** Work to be completed **
With the pictures left out, reproduce exactly the lines from the one containing "The width and" through the final line of the entries.

** Task inputs **
★ ★ ★ ★ ★
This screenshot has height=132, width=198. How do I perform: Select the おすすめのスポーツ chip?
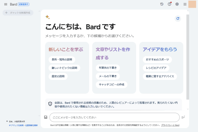pos(157,59)
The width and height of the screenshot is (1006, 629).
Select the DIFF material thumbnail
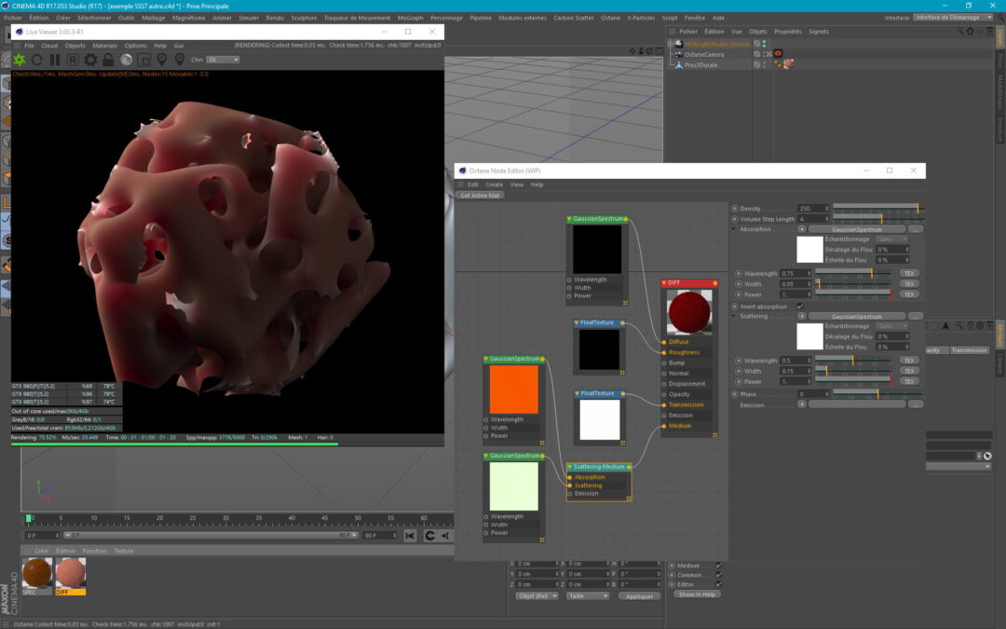click(x=70, y=575)
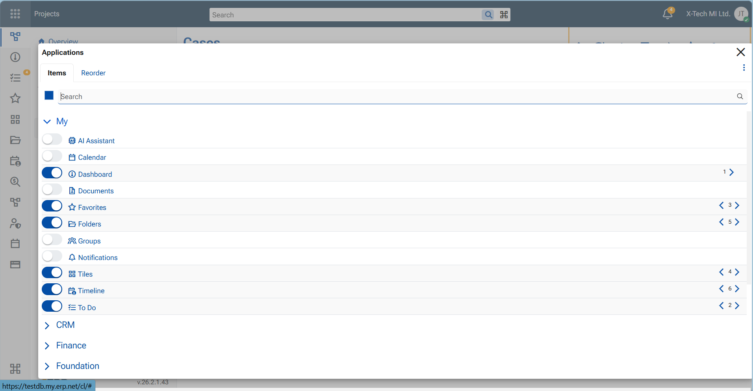Open Favorites star in left sidebar

pyautogui.click(x=15, y=98)
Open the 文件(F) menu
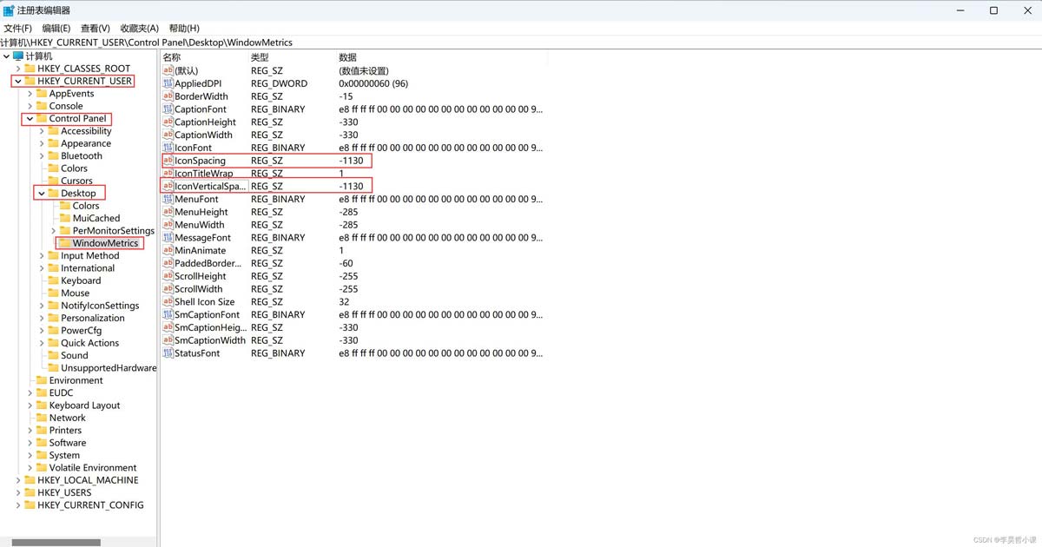The image size is (1042, 547). click(17, 28)
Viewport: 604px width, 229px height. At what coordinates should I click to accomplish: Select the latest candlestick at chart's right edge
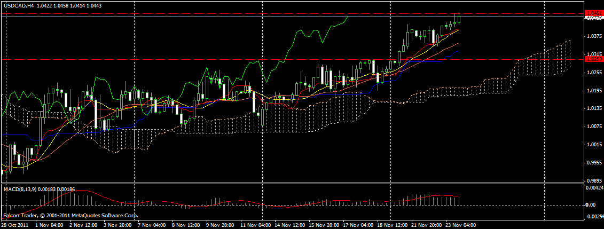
★ ★ ★ ★ ★
** Response **
The width and height of the screenshot is (1006, 629).
Select the DIFF material thumbnail
click(x=70, y=575)
Open Favorites star in left sidebar

pyautogui.click(x=15, y=98)
Open the 文件(F) menu
The image size is (1042, 547). click(17, 28)
Viewport: 604px width, 229px height. At what coordinates should I click to accomplish: Select the latest candlestick at chart's right edge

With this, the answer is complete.